Such is the accuracy of Instagram’s unique user targeting that once you’ve double-tapped on one image of a friend, influencer or celebrity showing off their ripped physique at the gym, and the next thing your feed is filled with similar imagery. It’s enough to inspire a post-circuit breaker detox and hit the streets in a new workout kit, but what exactly are we hoping to achieve? “I believe that most of us are guilty of judging someone’s level of fitness based on their appearance,” says personal trainer Davin Choo, who runs his own fitness company. “Although having a set of chiselled abs, ripping muscularity and ridiculously low body fat might indicate a certain level of fitness, it’s not always the case.”

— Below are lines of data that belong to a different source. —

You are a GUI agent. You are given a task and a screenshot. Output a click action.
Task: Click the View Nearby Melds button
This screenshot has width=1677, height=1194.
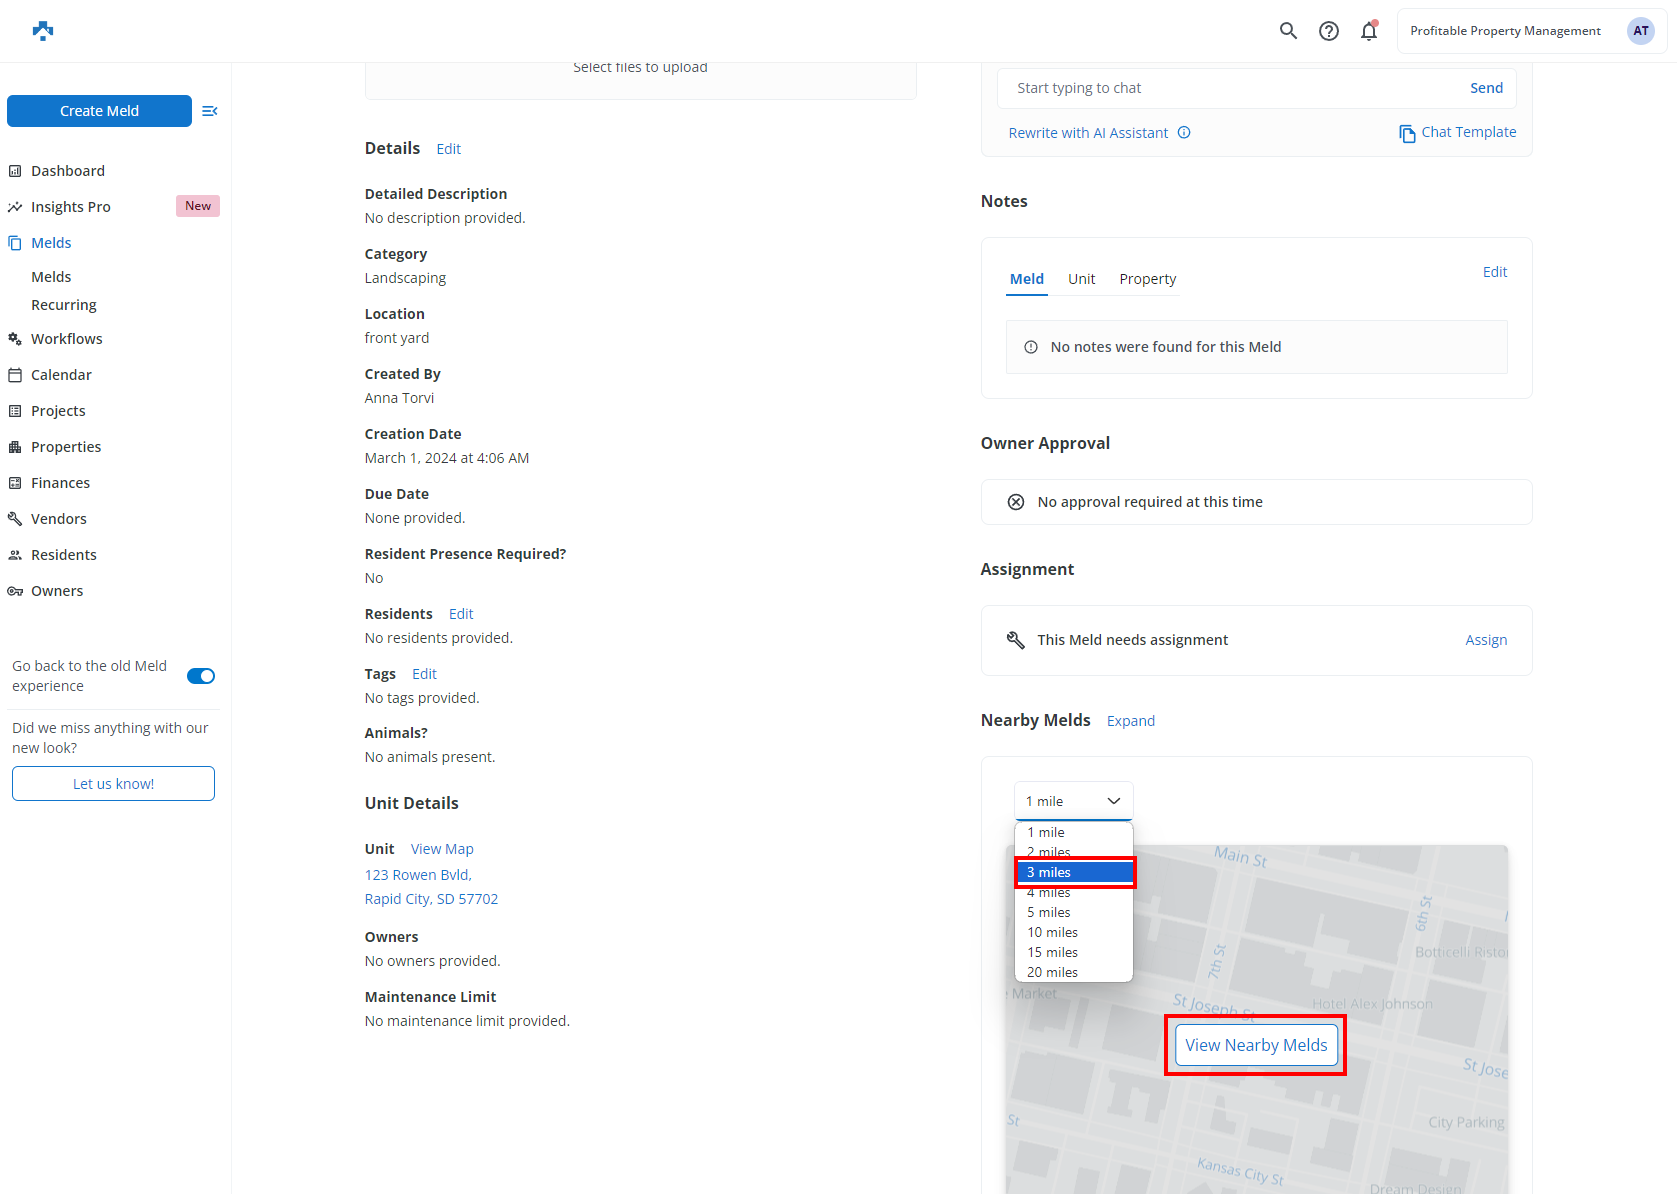pyautogui.click(x=1256, y=1045)
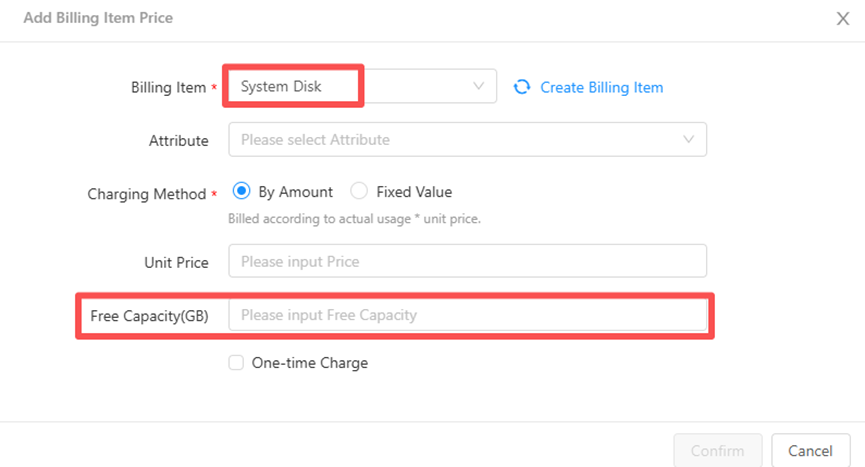Focus the Unit Price input field
Image resolution: width=865 pixels, height=467 pixels.
pos(467,262)
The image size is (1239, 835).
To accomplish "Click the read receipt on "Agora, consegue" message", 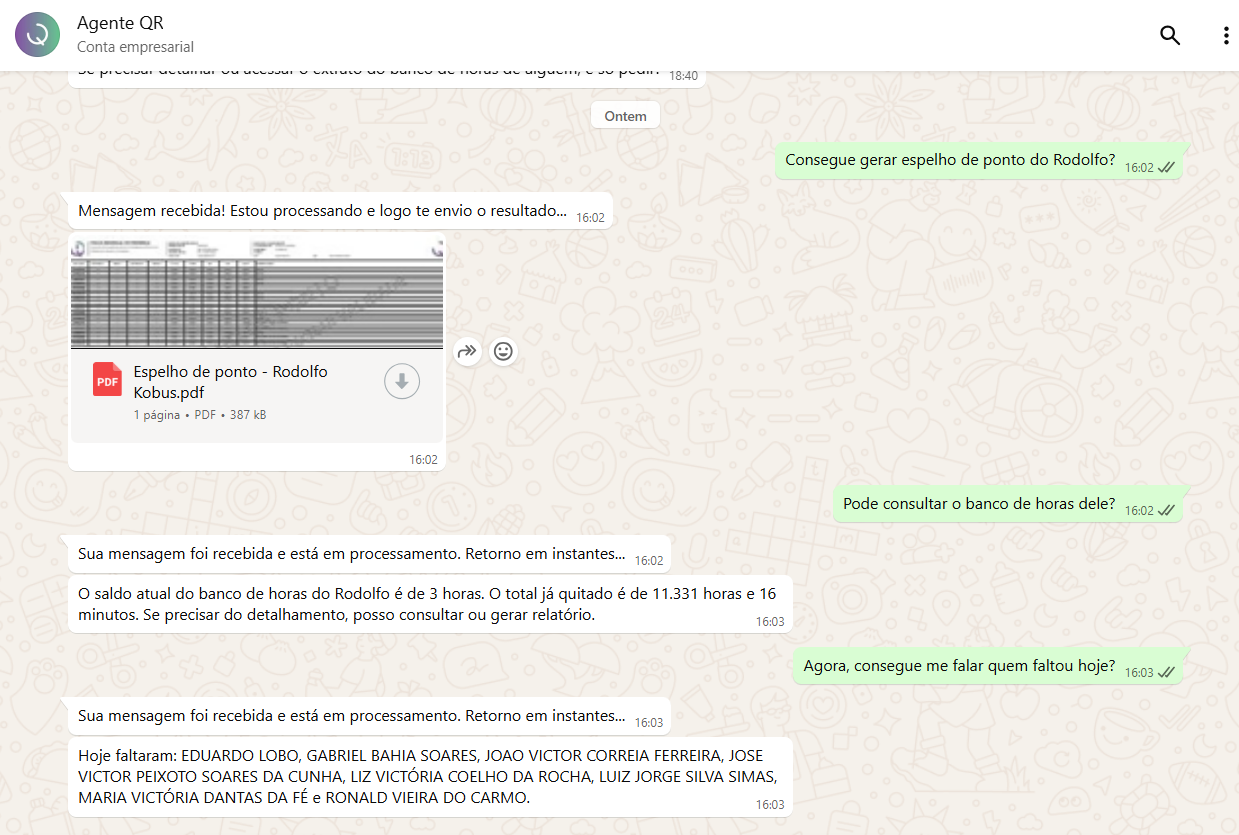I will [1166, 672].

The point, of course, is that looking photo-worthy on social media is not necessarily a representation of one’s overall health and fitness level, and the definition of that differs for every individual. “Personally, I feel best when I maintain a healthy level of body fat as it makes me feel energetic, motivated and confident, both in and outside of the gym,” says Choo. “I remember a period where I was dead-focused on maintaining a low body-fat percentage and it made me moody, sluggish and progress was stagnant in the gym. It definitely taught me a lesson about looking fit versus actually being fit.”
"I see a lot of people screwing up their nutrition and not listening to their body, and the combination of both proper nutrition and exercise is what results in a complete healthy package."
Choo is living proof that achieving a visibly fit physique takes work. “I used to be an overweight kid and then an overweight teenager—I was never a sporty kid growing up,” he explains, noting that his father used video games as a way to motivate him to take up running. Now at 26 years old, he works out around four times per week, for about 45 minutes at a time, not including the time spent with clients, managing his fitness commitments alongside his professional life in advertising. “I wake up at 6am to train and continue with work afterwards, and this forces me to go to bed earlier at night,” he says. “Working out in the morning keeps me focused and energised through the day.”
We know, of course, that no matter the hours put in at the gym, diet is a significant contributor to our overall health, and although Choo is reluctant to assign a specific breakdown, he concedes that nutrition is generally more important. “A well-rounded diet can aid you in your fitness goals, such as improving your body composition, as well as fuelling your workouts and recovering from them,” he says. “I see a lot of people screwing up their nutrition and not listening to their body, and the combination of both proper nutrition and exercise is what results in a complete healthy package. I also feel that people have a misconception of training that it requires a lot of their time, which is false; 45 minutes to an hour of focused training will suffice.”
“You should never base your self-worth exclusively on your physical fitness and physique.”
As for maintaining your fitness levels year-round, Choo says finding a balance between life and fitness is key to achieving your goals. “Fitness should complement your life and allow you to enjoy it to the fullest, not the other way around. Birthdays and social gatherings are not going to affect you significantly, and the reality is that we are sometimes forced to prioritise our life over fitness.” While there are workarounds, such as managing our time and preparing meals in advance, Choo notes that achieving optimal health is not a zero-sum game, and recommends cutting yourself some slack. “You should never base your self-worth exclusively on your physical fitness and physique.”